### Things to do
1. In the comments on duplicate top-level domains, what alternate string does the writer suggest the Neulevel registry could be directed to use?
2. For each statement below, say whether it agrees with the comments on duplicate top-level domains, and quote the words that decide it. (a) Roots only point to TLD nameservers. (b) The writer holds that DoC must include all existing operational TLDs in its root. (c) Without duplication, mail would either reach its intended recipient or bounce.

### Source passage
Begin

My Own Additional comments:

[Please note that if there is no duplication by DoC, the email problem would not exist.  Mail would either reach its intended recipient or would bounce.  With the duplication, however, the above scenario applies and is a nightmare.  DoC can prevent it by either not entering a duplicate .BIZ (or any other duplicate) or by ICANN directing that the Neulevel registry choose an alternate non-duplicating TLD string such as "ebiz." 

There is a major FUD campaign being waged to make things appear as though existing businesses are creating the very problem that ICANN/DoC is promoting.  Had they simply paid attention and not attempted to isolate themselves from the rest of the world, we would not be facing this chaos.  Instead, this campaign will do nothing more than exacerbate the problem rather than solve it.  We have been trying to educate people for many months now regarding the consequences of DoC entering a duplicate into the USG root.  It has fallen on deaf ears. 

The political "opposition" has looked only at the politics of not recognizing existing TLDs and has ignored the real issue.  They have said there are separate name spaces and that those who work outside the ICANN framework are in a separate space and can operate in that space.  This is only partially true.  There are separate networks all over the world, but we all use THE SAME DNS.  It does not matter what "root" you point to.  Roots only point to TLD nameservers and one cannot duplicate a TLD in the DNS without causing serious problems, especially if that root is the one most widely used. 

That does not mean that DoC must include all existing operational TLDs in their root (although they should).  It does mean they must not duplicate them.  It is really simple. This has become a political football and is being pushed really hard by the special interests who want to control the Internet.  The information they have been feeding the public is misinformation (FUD) and the end result will be damaging to all users of the "net" when things go crazy.  The precedent they have set with their misinformation gives the go ahead to all roots to include duplicate TLDs. Wait until some entity out there decides to duplicate .com.

All I can say is, we tried.  I hope DoC listens. I hope the reasonable minds will also listen and understand the real issues.]

End

### Collected data
Begin

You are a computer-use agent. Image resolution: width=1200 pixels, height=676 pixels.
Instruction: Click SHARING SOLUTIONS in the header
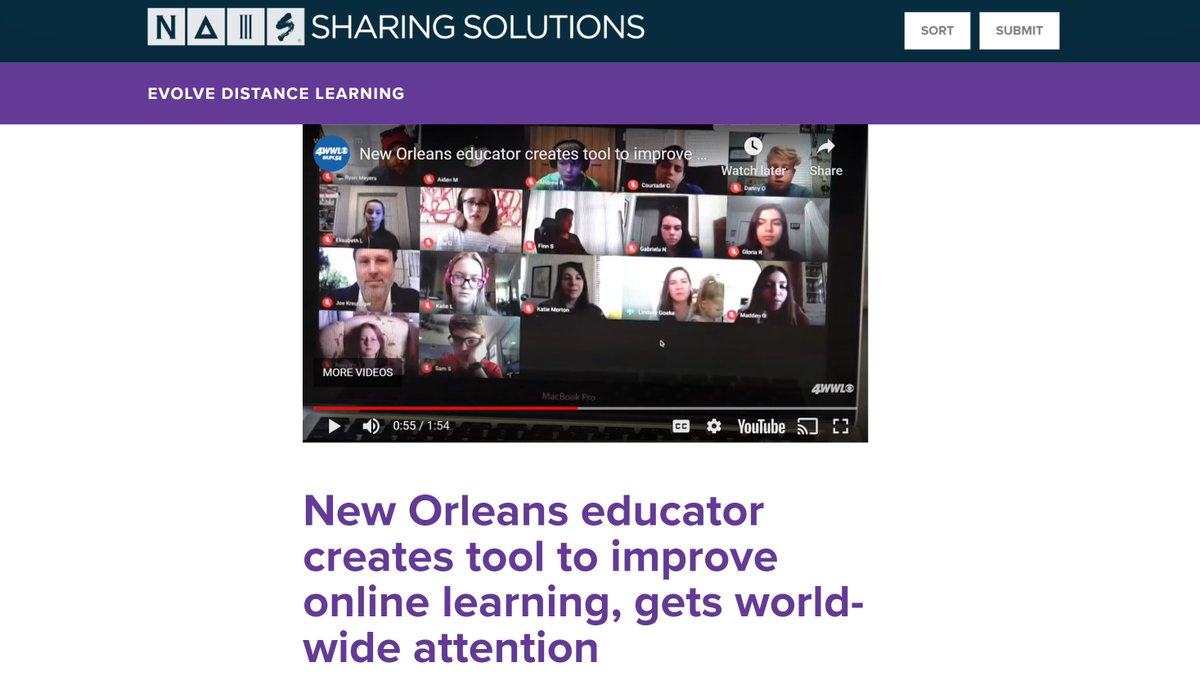tap(478, 27)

End

### Response list
1. "ebiz"

2.
(a) Yes: "Roots only point to TLD nameservers"
(b) No: "That does not mean that DoC must include all existing operational TLDs in their root (although they should)."
(c) Yes: "Mail would either reach its intended recipient or would bounce."